Following Clemson football’s upset of Notre Dame yesterday, a visibly emotional Clemson coach was in the middle of his post-game speech when ESPN suddenly cut to the studio, catching its anchors completely unaware. Coincidentally — or not — the coach’s emotional interview was interrupted right as he was thanking “the good Lord.”Via Breitbart:
Clemson head football coach Dabo Swinney was giving his post-game interview after his 12th-ranked Tigers took down the fifth-ranked Notre Dame Fighting Irish 24-22, and then got cut off during the middle of his interview.
Swinney was in the middle of thanking “the good Lord” when the camera suddenly cut to the ESPN studio with the two anchors completely unaware and checking their tablets for almost 15 seconds before cutting back to the interview.
The network was quick to issue an apology, but many of its viewers were having none of it. The following is just a sampling of the quick and pointed response calling “BS” on ESPN’s flimsy excuse.
ESPN senior director of public relations Keri Potts shortly tweeted out an apology, saying it was an “error in TV transmission.”
As a result of an error in TV transmission, we inadvertently missed 12 seconds of Dabo Swinney’s postgame interview. We apologize.— Keri Potts (@MsPotts_ESPN) October 4, 2015
@MsPotts_ESPN Sure, go with that. Just a coincidence that it happened while he was thanking Jesus Christ. — Lisa (@Flyingright1) October 4, 2015
@MsPotts_ESPN This was no error. ESPN has trashed Tebow and others for thanking God, so don’t make such a blatantly false excuse.

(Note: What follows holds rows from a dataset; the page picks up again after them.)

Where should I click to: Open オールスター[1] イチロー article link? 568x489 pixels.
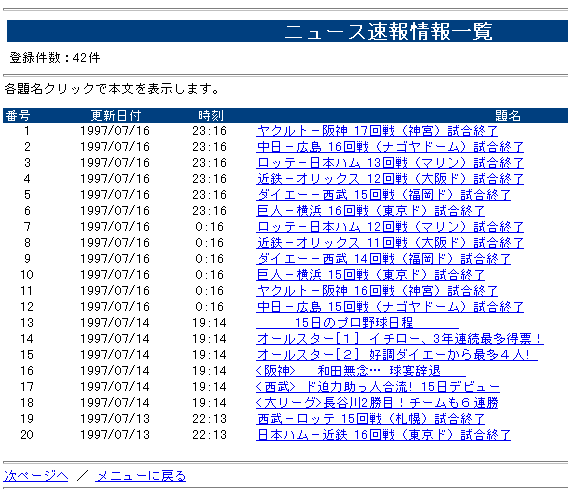400,339
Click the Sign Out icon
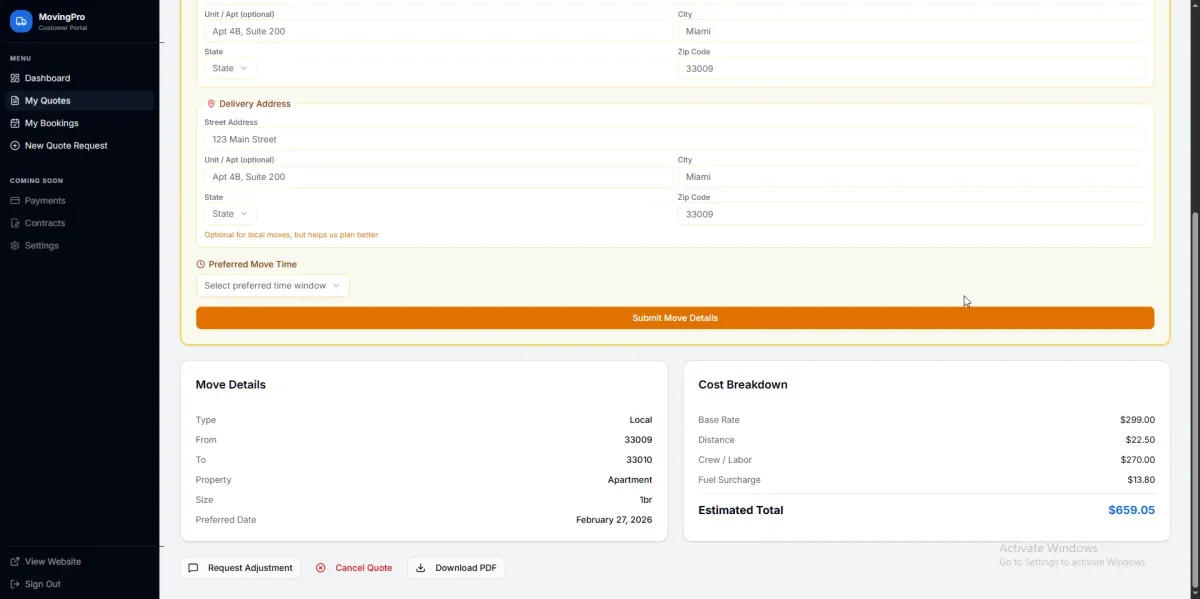1200x599 pixels. click(x=15, y=584)
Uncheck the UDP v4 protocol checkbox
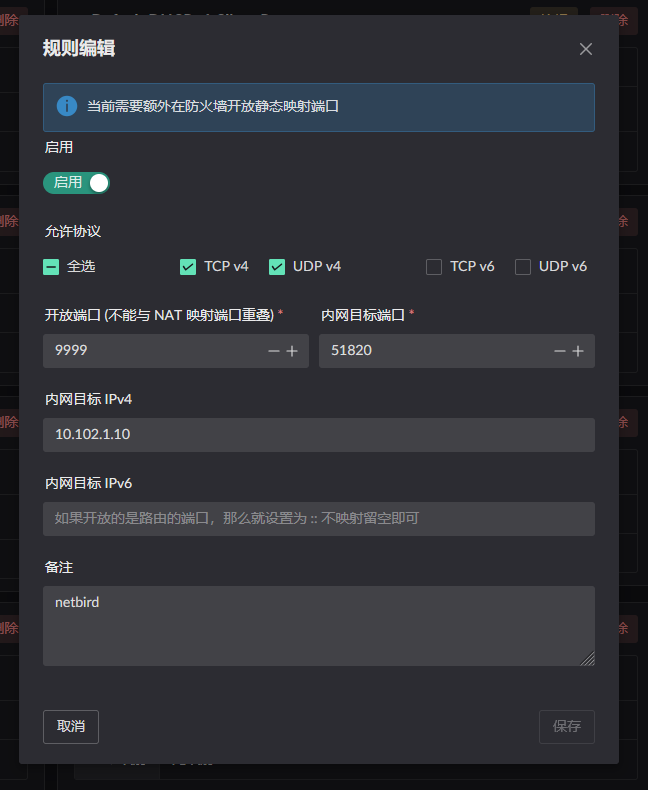Screen dimensions: 648x790 pos(277,267)
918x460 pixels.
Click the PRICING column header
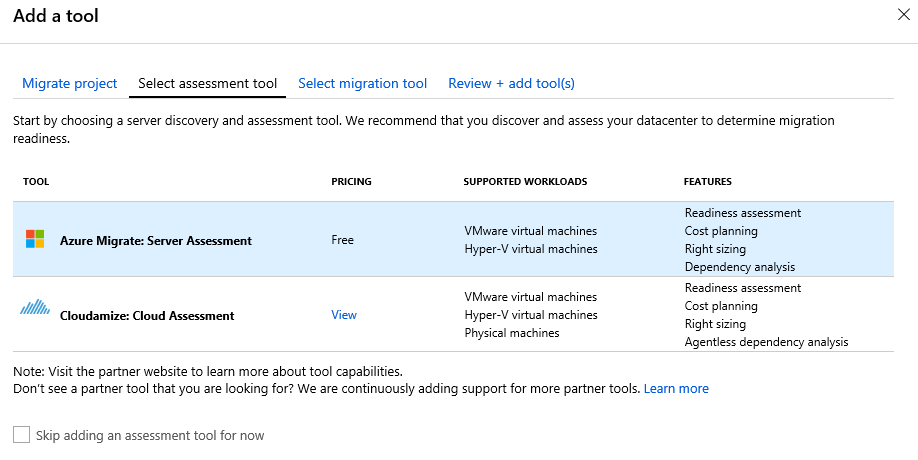click(x=351, y=182)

— Gays4ChickFilA (@Gays4ChickFilA) October 4, 2015
And some viewers reminded the network of their right to cut off ESPN when they don’t care for what they’re hearing — the power of the free market at work again.
Sadly for many who rely on ESPN for pure sports entertainment, the network seems to increasingly be showing signs of pushing a progressive agenda that has little to do with sports. So while many viewers tune in to ESPN’s sports coverage for a much-needed respite, they may increasingly find themselves needing to seek an alternative.